Hi! The issue is resolved, though it was not as straight-forward as expected. Helpful resources include “How to enable SPI2 interface” and “SPI1 not work on Xavier”.
I used the pinmux spreadsheet to enable the SPI2 pins of the camera connector and then generated appropriate DTSI files as explained here. Flashing the device with the newly generated files was easy enough, though I also had to add something to the kernel device tree files on the Jetson platform itself to make /dev/spidev1.0 show up. I did the following on the Jetson platform:
% I entered the dtb boot directory
cd /boot/dtb
% Converted the kernel dtb file to dts to make it human-readable
sudo dtc -I dtb -O dts -o extracted_proc.dts kernel_tegra234-p3701-0000-p3737-0000.dtb
% Open extracted_proc.dts in your favorite editor
sudo nano extracted_proc.dts
% Use STRG+W (in case of nano) to search for “spi@c260000”

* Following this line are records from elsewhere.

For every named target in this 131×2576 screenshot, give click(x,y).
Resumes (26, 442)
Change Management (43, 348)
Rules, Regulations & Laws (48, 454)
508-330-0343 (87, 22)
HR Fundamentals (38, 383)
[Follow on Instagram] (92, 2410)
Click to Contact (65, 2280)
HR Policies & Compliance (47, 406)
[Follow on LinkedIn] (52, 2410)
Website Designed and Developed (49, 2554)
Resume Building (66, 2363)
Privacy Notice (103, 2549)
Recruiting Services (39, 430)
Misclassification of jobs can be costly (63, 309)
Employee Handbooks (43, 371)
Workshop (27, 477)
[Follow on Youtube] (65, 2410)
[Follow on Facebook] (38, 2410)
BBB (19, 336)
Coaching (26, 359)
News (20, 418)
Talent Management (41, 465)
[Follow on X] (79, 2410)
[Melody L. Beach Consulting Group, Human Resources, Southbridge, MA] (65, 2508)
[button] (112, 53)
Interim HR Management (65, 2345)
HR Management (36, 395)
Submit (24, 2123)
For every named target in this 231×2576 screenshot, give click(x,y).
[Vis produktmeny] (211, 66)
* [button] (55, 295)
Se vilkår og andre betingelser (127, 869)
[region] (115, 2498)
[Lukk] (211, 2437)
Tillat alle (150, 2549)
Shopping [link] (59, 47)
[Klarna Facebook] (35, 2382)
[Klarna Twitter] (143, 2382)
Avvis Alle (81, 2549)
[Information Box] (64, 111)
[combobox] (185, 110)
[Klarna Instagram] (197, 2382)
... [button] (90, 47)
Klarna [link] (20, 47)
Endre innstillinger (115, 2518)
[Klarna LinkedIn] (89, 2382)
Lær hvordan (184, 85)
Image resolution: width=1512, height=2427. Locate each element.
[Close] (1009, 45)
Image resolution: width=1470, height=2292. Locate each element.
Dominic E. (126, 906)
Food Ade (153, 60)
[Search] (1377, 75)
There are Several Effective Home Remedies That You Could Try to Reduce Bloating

% 1. Change the status from “disabled” to “okay”
% 2. Add the following code after the “prod-settings”:
spi@0 {
compatible = "tegra-spidev";
reg = <0x00>;
spi-max-frequency = <0x2faf080>;
controller-data {
nvidia,enable-hw-based-cs;
nvidia,rx-clk-tap-delay = <0x10>;
nvidia,tx-clk-tap-delay = <0x00>;
};
};
% After editing and saving the file, I converted it back to a .dtb file …
sudo dtc -I dts -O dtb -o kernel_tegra234-p3701-0000-p3737-0000.dtb extracted_proc.dts
% … and applied it
sudo dd if=kernel_tegra234-p3701-0000-p3737-0000.dtb of=/dev/mmcblk0p3
% Then I restarted the device
sudo reboot now
% Which allowed me to check whether the status was set to “okay”
sudo cat /proc/device-tree/spi@c260000/status
% Further, spidev1.0 was now present under /dev/
sudo modprobe spidev && ls -l /dev/ | grep “spidev1.0”
Note: It’s also possible to change the SPI2 pin configurations during runtime, using devmem, but the changes will be lost upon reboot, so I suppose flashing the device is required for a permanent change of the SPI2 pins.
So if anyone has a similar problem in the future, this is how I did it. SPI communication is working flawlessly now.